> [What you have to do]: Please repeat exactly the lines below from the one containing "Given: Move Bestellungen" down to the one containing "Given: Click the scrollbar down arrow in list", both included, and nothing else.

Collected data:
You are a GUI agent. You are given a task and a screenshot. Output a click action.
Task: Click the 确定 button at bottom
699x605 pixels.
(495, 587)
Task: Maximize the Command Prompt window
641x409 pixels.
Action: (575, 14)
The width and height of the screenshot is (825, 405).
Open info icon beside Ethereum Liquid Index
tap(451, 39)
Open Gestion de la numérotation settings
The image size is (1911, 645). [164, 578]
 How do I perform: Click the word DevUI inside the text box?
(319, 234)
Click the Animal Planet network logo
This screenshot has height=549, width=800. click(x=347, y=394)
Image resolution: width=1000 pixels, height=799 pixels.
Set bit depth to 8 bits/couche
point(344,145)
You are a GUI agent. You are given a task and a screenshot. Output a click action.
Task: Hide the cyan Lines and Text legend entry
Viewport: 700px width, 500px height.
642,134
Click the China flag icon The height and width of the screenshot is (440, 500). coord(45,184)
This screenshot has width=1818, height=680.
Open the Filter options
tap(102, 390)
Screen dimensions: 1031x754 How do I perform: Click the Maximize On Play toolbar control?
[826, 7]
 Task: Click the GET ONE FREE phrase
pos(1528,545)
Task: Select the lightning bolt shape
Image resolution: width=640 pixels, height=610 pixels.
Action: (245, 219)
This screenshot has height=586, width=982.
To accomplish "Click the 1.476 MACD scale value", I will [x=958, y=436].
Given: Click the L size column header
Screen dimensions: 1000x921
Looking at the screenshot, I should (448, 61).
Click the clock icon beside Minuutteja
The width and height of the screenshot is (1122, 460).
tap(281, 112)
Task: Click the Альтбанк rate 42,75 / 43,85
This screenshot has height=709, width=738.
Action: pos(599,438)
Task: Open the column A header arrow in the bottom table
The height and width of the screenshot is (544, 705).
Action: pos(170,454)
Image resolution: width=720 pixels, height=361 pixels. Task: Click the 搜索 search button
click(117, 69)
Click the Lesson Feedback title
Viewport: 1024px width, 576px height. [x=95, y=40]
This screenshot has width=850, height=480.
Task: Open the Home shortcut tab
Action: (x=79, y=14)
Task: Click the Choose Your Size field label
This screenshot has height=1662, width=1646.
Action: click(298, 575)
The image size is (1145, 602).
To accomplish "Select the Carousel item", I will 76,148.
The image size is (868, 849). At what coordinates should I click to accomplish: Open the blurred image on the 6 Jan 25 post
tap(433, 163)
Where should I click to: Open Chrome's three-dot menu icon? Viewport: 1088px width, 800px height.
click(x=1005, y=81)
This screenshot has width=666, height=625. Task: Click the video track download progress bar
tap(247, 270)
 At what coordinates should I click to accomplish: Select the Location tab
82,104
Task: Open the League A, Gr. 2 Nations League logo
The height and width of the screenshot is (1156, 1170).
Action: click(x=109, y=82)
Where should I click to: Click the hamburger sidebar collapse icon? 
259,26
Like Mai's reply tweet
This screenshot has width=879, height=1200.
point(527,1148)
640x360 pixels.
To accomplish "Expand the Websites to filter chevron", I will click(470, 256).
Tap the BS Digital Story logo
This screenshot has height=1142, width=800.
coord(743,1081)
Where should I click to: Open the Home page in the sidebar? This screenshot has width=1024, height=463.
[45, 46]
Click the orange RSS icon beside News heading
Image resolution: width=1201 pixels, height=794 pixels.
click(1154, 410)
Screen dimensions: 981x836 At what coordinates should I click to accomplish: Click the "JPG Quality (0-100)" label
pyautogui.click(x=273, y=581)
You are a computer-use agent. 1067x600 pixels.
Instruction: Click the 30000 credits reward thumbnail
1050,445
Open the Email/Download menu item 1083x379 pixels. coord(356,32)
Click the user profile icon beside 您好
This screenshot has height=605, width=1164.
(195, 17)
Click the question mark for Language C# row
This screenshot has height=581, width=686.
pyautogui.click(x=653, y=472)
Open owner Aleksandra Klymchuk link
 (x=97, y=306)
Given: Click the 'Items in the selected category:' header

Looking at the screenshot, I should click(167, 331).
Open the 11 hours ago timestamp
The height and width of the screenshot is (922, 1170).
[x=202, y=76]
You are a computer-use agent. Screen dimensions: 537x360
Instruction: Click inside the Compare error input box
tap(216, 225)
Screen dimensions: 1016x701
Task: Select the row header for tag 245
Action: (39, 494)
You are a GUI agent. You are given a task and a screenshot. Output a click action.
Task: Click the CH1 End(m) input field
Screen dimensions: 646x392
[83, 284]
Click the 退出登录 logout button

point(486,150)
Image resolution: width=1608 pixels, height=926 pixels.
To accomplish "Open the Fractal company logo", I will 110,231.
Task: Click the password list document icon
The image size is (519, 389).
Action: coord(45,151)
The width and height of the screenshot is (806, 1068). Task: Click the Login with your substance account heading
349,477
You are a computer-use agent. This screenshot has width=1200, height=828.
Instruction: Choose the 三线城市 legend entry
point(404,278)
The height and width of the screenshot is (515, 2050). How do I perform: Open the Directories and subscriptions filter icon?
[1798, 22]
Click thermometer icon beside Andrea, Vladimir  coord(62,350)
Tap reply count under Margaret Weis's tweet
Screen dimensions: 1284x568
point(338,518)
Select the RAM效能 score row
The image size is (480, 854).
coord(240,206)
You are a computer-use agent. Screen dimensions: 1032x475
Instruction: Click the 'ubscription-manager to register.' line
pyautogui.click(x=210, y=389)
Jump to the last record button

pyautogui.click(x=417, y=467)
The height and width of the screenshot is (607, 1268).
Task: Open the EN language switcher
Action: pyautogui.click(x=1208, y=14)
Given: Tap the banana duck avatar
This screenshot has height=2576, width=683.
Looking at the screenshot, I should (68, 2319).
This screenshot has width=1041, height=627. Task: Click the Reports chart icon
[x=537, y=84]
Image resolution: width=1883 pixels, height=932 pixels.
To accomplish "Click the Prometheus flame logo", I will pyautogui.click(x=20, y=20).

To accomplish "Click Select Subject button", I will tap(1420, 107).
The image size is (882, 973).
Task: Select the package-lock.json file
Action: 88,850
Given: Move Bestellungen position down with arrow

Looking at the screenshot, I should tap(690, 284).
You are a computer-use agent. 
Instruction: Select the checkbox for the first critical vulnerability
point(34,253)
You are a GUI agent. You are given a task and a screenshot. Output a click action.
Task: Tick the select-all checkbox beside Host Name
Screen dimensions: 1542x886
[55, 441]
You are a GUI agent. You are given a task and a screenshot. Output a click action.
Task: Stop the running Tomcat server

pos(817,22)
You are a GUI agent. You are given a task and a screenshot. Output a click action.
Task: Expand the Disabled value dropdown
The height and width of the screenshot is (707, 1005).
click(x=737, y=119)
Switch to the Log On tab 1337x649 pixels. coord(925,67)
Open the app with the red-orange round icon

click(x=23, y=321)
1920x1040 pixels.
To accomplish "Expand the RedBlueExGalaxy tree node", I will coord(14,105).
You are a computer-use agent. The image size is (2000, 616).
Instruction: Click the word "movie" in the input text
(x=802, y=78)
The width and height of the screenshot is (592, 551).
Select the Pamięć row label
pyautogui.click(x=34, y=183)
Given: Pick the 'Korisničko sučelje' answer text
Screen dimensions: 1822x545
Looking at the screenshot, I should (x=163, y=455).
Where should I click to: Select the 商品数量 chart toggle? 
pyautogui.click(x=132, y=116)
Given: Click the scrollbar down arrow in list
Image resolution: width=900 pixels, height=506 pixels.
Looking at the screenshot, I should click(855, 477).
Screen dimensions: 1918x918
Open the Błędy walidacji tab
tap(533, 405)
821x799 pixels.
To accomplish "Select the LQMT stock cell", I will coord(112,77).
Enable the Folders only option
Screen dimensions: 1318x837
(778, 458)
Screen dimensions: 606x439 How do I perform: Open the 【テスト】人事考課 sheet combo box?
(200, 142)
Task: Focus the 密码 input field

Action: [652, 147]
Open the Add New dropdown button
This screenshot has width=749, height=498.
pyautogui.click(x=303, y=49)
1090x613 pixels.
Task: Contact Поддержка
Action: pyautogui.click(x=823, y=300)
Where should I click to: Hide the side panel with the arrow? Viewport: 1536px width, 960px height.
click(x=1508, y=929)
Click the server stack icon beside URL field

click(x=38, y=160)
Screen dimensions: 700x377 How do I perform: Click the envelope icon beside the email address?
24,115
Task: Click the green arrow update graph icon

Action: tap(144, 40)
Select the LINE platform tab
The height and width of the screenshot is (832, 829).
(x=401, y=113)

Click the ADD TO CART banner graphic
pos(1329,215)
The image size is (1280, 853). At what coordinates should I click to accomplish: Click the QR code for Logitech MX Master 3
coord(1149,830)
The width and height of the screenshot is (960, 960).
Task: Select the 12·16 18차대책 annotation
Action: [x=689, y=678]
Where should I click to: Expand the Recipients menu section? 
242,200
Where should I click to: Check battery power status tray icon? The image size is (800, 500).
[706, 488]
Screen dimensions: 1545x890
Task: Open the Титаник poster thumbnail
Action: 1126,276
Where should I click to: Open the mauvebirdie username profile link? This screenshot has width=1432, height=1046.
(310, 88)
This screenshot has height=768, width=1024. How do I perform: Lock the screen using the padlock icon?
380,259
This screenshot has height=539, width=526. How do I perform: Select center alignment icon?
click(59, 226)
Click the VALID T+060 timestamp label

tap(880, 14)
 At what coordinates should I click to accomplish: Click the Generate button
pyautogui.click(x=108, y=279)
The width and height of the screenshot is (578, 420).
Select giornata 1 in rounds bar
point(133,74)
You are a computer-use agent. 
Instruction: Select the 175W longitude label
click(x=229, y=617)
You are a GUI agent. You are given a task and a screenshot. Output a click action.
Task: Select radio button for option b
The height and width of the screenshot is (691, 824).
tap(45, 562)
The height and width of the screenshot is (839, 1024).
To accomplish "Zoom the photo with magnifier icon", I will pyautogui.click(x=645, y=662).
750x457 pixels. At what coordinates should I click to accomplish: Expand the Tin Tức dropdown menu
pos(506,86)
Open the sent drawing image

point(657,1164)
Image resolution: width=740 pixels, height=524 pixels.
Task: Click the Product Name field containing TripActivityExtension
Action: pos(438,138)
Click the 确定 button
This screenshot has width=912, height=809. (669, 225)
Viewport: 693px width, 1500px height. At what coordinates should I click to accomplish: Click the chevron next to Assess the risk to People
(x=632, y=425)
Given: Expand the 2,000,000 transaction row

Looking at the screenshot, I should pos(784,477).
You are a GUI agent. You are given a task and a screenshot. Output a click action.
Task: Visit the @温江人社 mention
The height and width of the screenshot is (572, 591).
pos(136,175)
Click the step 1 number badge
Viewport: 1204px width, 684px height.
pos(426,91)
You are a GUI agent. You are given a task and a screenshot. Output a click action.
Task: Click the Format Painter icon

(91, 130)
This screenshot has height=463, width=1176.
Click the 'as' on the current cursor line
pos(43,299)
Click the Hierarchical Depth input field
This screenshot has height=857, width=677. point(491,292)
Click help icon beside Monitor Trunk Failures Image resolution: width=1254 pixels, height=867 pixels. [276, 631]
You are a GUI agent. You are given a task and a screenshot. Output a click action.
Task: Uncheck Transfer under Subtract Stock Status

> [The answer]:
Given: Move Bestellungen position down with arrow

Looking at the screenshot, I should tap(690, 284).
You are a computer-use agent. 
Instruction: Select the checkbox for the first critical vulnerability
point(34,253)
You are a GUI agent. You are given a task and a screenshot. Output a click action.
Task: Tick the select-all checkbox beside Host Name
Screen dimensions: 1542x886
[55, 441]
You are a GUI agent. You are given a task and a screenshot. Output a click action.
Task: Stop the running Tomcat server

pos(817,22)
You are a GUI agent. You are given a task and a screenshot. Output a click action.
Task: Expand the Disabled value dropdown
The height and width of the screenshot is (707, 1005).
click(x=737, y=119)
Switch to the Log On tab 1337x649 pixels. coord(925,67)
Open the app with the red-orange round icon

click(x=23, y=321)
1920x1040 pixels.
To accomplish "Expand the RedBlueExGalaxy tree node", I will coord(14,105).
You are a computer-use agent. The image size is (2000, 616).
Instruction: Click the word "movie" in the input text
(x=802, y=78)
The width and height of the screenshot is (592, 551).
Select the Pamięć row label
pyautogui.click(x=34, y=183)
Given: Pick the 'Korisničko sučelje' answer text
Screen dimensions: 1822x545
Looking at the screenshot, I should (x=163, y=455).
Where should I click to: Select the 商品数量 chart toggle? 
pyautogui.click(x=132, y=116)
Given: Click the scrollbar down arrow in list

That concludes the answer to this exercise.